# Need Advice (Deadline Monday Morning) Multiple Sites



## John143 (Nov 2, 2011)

First let me say I'm new to Google Earth so bear with me as I upload one site at a time.

Now down to business. I just got these 4 sites in today. Right now I'm out of town and won't be back until Wednesday. Unfortunately, I don't have someone competent enough to look these sites over for me. So I'm hoping with some help from the great member's of this site and Google earth I can come up with some per-push prices to have faxed in first thing Monday, morning before the 10am deadline. I understand and I respect all of the members on here with regards to pricing. Please PM me if you don't feel like posting your thoughts.

Now i do know my costs per-hour to run my business and with an average around 28 plowable times per-year I do have a good idea on where my per-push price should be. So why am I asking for help? Simple, as said early I'm new to Google earth and never looked at a site on Google earth and then drove to the site to see what the actual difference was. So with that being said my price for a said lot may be way off the chart. I don't mind going over but I sure and hell don't want to under price anything. I tried to compare some lots we already have next to the ones up for bid but I'm having a hard time coming up with a price id feel comfortable handing in. Everything looks so BIG on Google earth.

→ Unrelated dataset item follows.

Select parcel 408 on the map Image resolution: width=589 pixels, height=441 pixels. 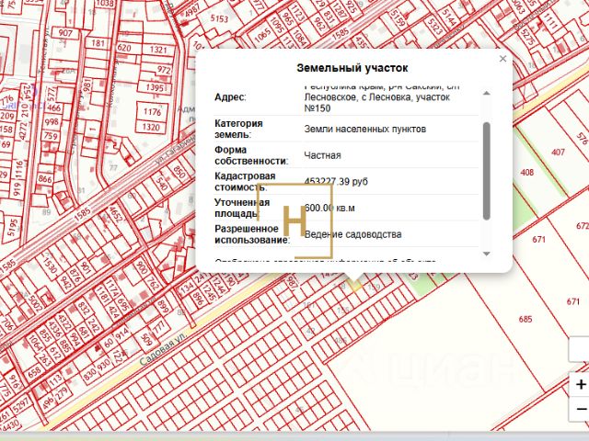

The information I need for the bid is: per-push 0" to 2.99" next 2.99" to 5.99" next 5.99" to 10". No side walks. 1.5" trigger. Thoughts??

So here we go........


----------



## John143 (Nov 2, 2011)

Here is the next site up for bids....


----------



## SuffolkPlower (Dec 7, 2010)

you get 28 plowable events in Scranton?


----------



## John143 (Nov 2, 2011)

Here is site number 3


----------



## John143 (Nov 2, 2011)

Last on this list....


----------



## Camden (Mar 10, 2007)

John143;1494595 said:


> Thoughts??


My thoughts are that any reputable company wouldn't ask someone for a bid on a Friday and need it by Monday. I couldn't imagine being treated like that.


----------



## John143 (Nov 2, 2011)

Camden;1494606 said:


> My thoughts are that any reputable company wouldn't ask someone for a bid on a Friday and need it by Monday. I couldn't imagine being treated like that.


Yes I agree. However, it was put to me like this... We have these 4 sites available in your area for bid. We noticed your company on SIMA, and would like to know if you would like to submit a bid before the deadline on Monday. It is short notice but would like to at-least give you the opportunity.

So with that said "opportunity" came a knock-en and our season has alot of empty spots and we have a few new toys to pay for so any little bit will help. payup


----------



## born2farm (Dec 24, 2007)

www.findlotsize.com. Go to this site. It uses Google Earth images, but has measuring tools that you can use to get an idea on the size of the lot.


----------



## John143 (Nov 2, 2011)

born2farm;1494613 said:


> www.findlotsize.com. Go to this site. It uses Google Earth images, but has measuring tools that you can use to get an idea on the size of the lot.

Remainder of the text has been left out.